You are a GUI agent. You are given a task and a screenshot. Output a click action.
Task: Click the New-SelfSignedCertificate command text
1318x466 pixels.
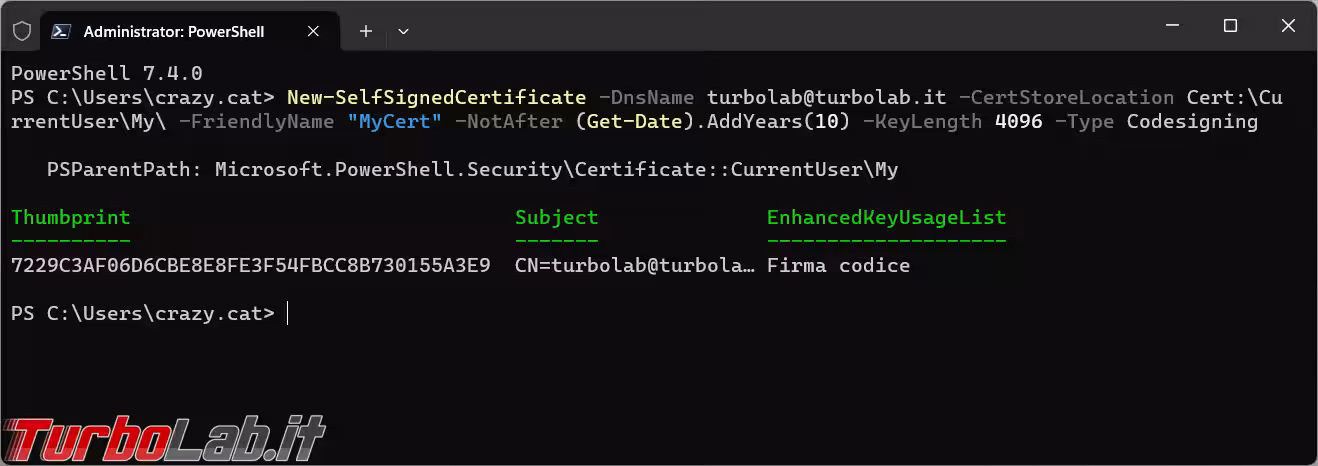pos(436,98)
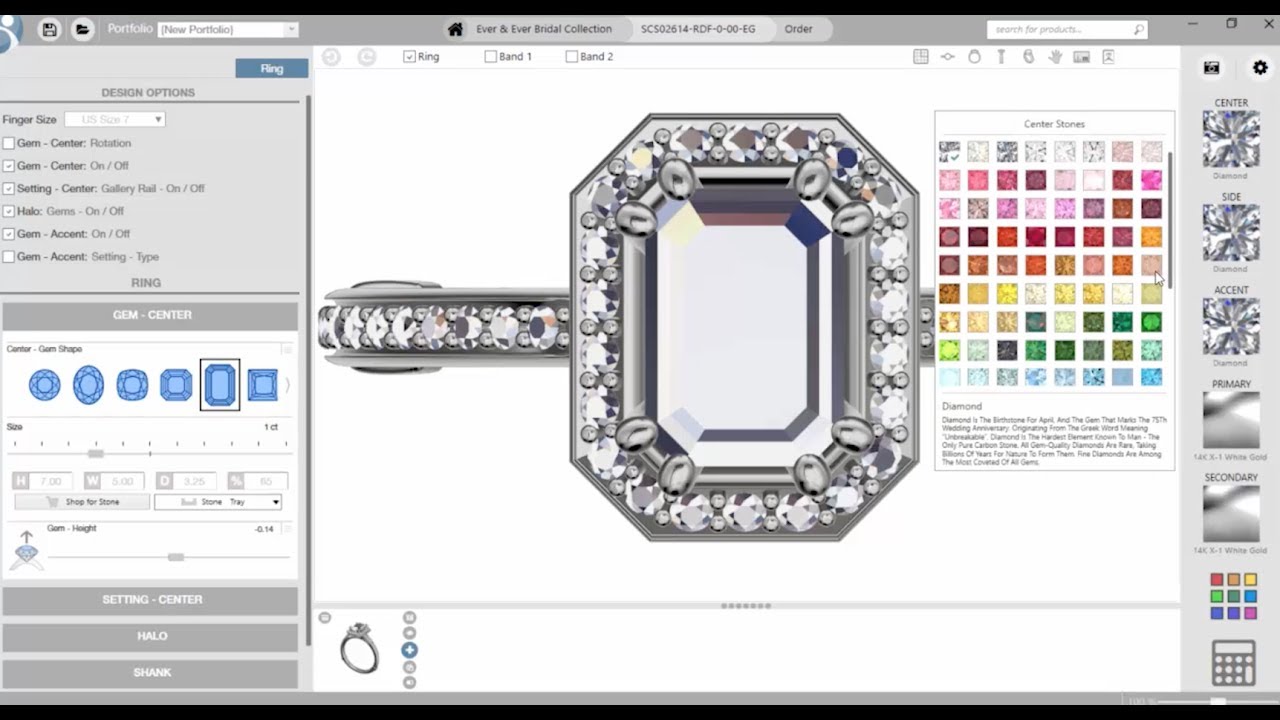This screenshot has width=1280, height=720.
Task: Expand the Stone Tray dropdown
Action: tap(217, 502)
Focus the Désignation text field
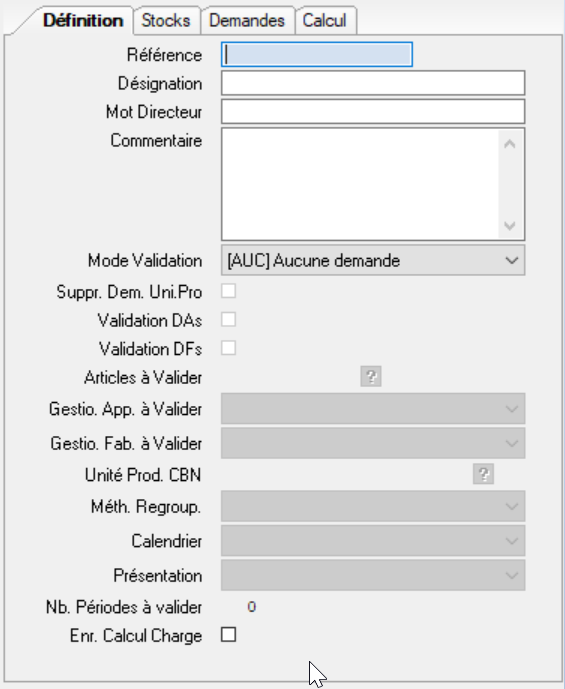Viewport: 565px width, 689px height. pos(373,83)
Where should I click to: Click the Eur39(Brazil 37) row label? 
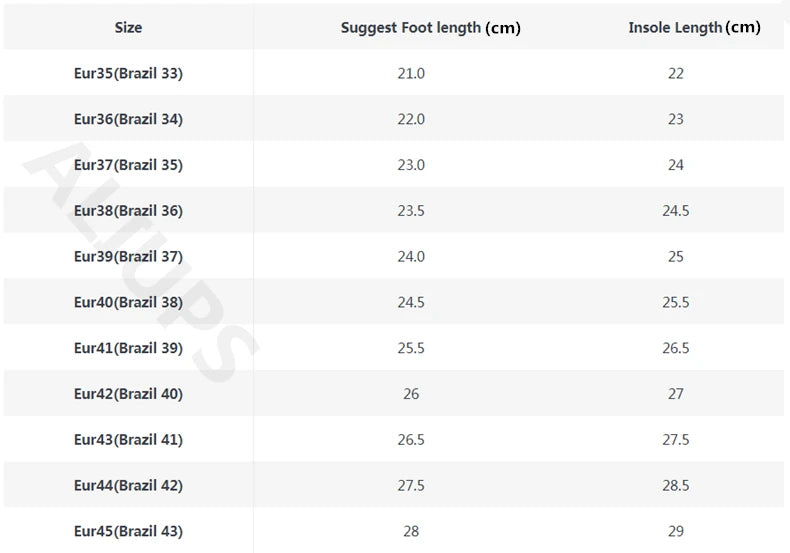(128, 257)
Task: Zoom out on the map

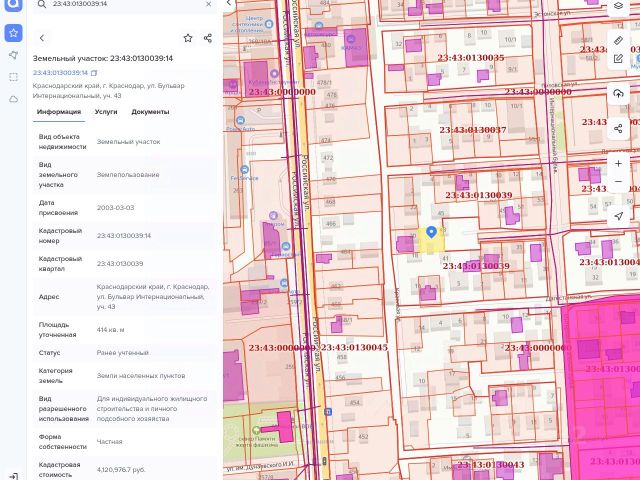Action: tap(619, 181)
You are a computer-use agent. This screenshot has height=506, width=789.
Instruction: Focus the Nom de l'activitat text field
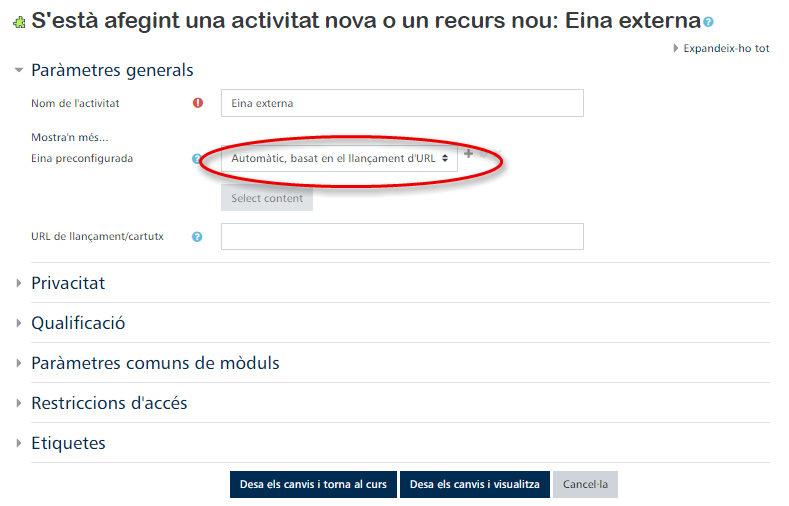click(x=402, y=103)
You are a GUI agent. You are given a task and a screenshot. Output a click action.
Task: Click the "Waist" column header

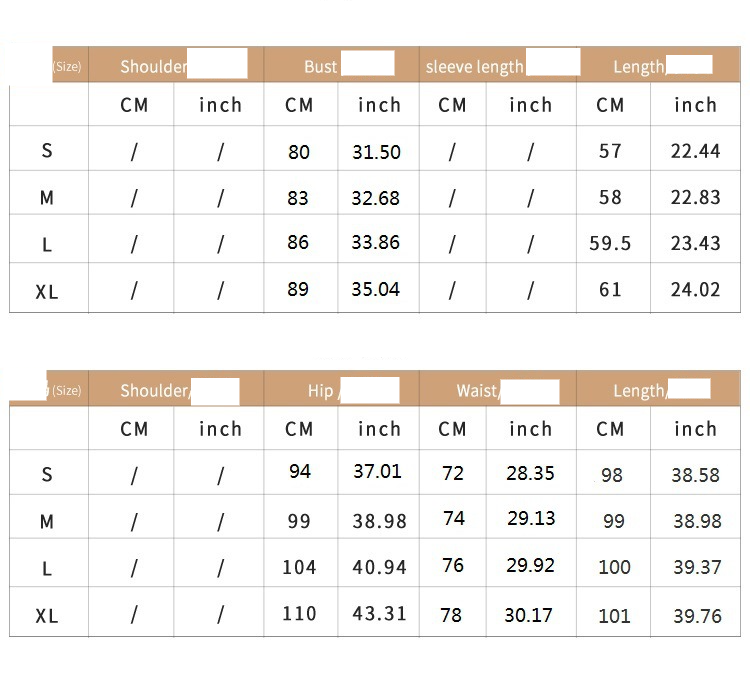(x=477, y=391)
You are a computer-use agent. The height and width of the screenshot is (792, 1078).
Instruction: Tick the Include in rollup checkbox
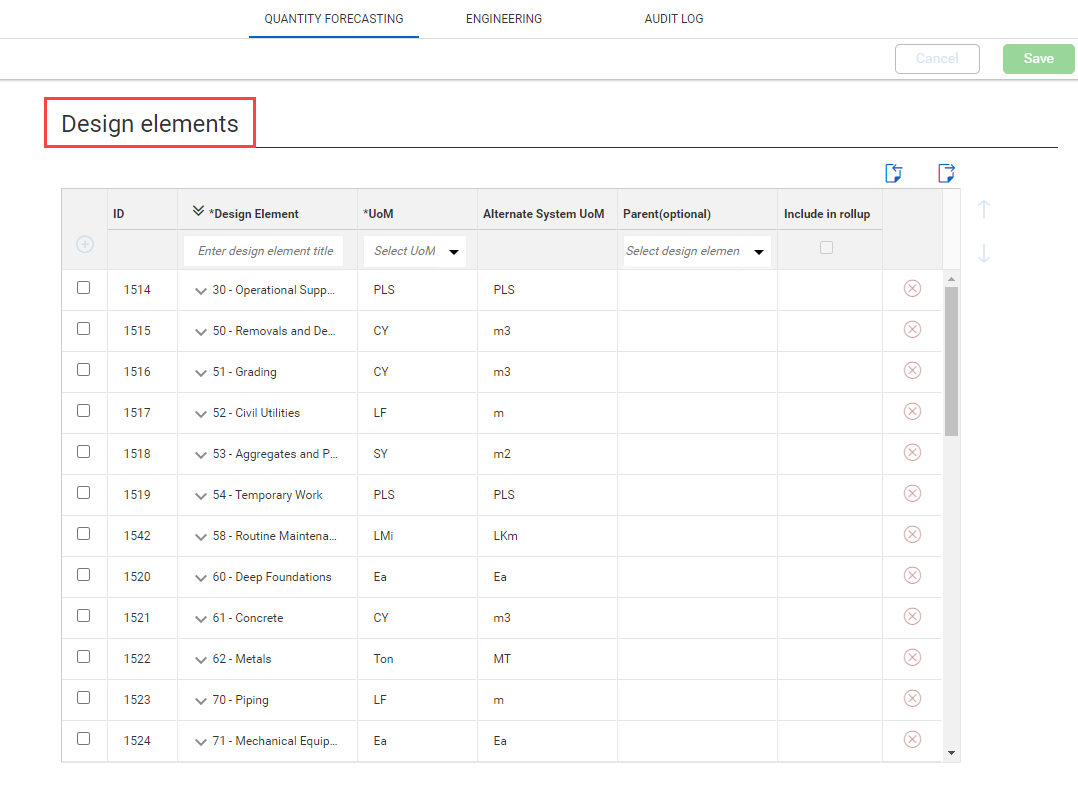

————

§ PROBLEM REQUIREMENTS: Write the material above out again exactly. Omit every image.

§ RESULT FOR THIS EXERCISE:
You are a GUI agent. You are given a task and a screenshot. Output a click action.
Task: Click the New-SelfSignedCertificate command text
1318x466 pixels.
pos(436,98)
This screenshot has width=1280, height=720.
Task: Expand the Stone Tray dropdown
Action: tap(217, 502)
Focus the Désignation text field
Viewport: 565px width, 689px height. pos(373,83)
Where should I click to: Click the Eur39(Brazil 37) row label? 
(128, 257)
Task: Zoom out on the map

Action: tap(619, 181)
You are a computer-use agent. This screenshot has height=506, width=789.
Instruction: Focus the Nom de l'activitat text field
click(x=402, y=103)
You are a GUI agent. You are given a task and a screenshot. Output a click action.
Task: Click the "Waist" column header

(x=477, y=391)
You are a computer-use agent. The height and width of the screenshot is (792, 1078).
Instruction: Tick the Include in rollup checkbox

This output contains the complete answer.